«Le canzoni dei Ramones sono troppo belle per non essere più suonate!». Ed è così che tra un sorriso e un sorso di caffè, Marky Ramone racconta di sé e del proprio gruppo. Sono le sette di un sabato sera che si preannuncia indimenticabile. Non capita mica tutti i giorni di ritrovarsi a parlare con un batterista che ha fatto la storia del punk. Il Faro - locale di riferimento per gli “alternativi” di Catania -per l’occasione è in versione stelle e strisce.
Incontriamo Marky in una stanza illuminata da alcuni riflettori così “abbaglianti” da fargli esclamare: «Where are my glasses?!».
L’emozione tra noi giornalisti è tanta. Ci scambiamo degli sguardi per decidere chi deve fare la prima domanda. Il presentimento è che se non ci decidiamo entro pochi secondi, Marky si alzerà dicendo “Hey, oh … Let’s go!”. E così cominciamo noi, chiedendogli che effetto fa portare avanti il nome della band. Marky sorseggia un altro po’ il suo caffè. Sorride e risponde che sarebbe un peccato non poter più riascoltare canzoni come “Blitzkrieg Bop”, “Do You Wanna Dance”e “I Wanna Be Sedated”.

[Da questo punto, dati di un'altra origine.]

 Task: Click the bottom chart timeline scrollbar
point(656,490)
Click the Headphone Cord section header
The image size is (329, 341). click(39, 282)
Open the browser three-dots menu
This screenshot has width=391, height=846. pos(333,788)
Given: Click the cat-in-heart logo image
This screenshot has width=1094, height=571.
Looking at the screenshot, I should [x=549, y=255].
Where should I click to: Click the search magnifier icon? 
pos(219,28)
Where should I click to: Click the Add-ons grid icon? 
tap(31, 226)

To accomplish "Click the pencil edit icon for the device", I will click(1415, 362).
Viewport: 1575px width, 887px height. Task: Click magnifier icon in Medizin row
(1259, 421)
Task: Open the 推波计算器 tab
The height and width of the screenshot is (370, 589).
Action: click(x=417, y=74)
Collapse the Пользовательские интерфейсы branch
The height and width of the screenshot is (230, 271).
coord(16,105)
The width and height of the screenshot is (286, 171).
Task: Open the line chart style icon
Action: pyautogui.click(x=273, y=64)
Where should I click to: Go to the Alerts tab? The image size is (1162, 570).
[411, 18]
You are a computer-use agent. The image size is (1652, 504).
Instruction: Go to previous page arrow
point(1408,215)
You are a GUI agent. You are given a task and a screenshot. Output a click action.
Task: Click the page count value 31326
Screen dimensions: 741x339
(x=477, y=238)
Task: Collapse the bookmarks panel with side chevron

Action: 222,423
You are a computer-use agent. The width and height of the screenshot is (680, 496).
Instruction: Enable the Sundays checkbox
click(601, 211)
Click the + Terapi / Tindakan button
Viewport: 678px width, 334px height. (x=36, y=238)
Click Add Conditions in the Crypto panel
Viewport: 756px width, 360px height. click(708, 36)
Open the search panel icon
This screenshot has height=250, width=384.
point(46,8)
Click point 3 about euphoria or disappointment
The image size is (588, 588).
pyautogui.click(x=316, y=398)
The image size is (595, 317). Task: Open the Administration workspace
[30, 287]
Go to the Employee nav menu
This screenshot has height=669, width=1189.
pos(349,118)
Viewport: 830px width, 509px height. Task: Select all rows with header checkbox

« Io non sono i Ramones,» continua Marky «sono una parte di loro.» e dicendo così nomina gruppi come Queen e Misfits che continuano a farsi chiamare col nome della band nonostante manchi qualcuno ormai.
Il discorso cade poi sul periodo che va dal 1983 al 1987, quando fu cacciato dal gruppo per problemi legati all’alcool. Marky ricorda bene quel periodo, 4 anni che gli son stati utili per riflettere. Batteria o alcool? Scelta che gli costò diversi sacrifici, ma che ebbe esito positivo. E’ qui che vediamo il lato più sensibile di Marky. La tristezza che avvertiamo nelle sue parole è legata al fatto che due dei suoi “compagni di viaggio”, Dee Dee e Joey, non sono riusciti a compiere la loro scelta: separarsi dalla droga.
E sorge spontanea la domanda su cosa lo spinge ad andare avanti senza la sua vera band. Non vi è alcuna esitazione nelle parole di Marky: «Mi piacciono i live! Finchè il fisico regge, voglio continuare a suonare insieme ai fan. Ora più che mai la gente vuole musica dal vivo. I samples hanno stancato da troppo tempo».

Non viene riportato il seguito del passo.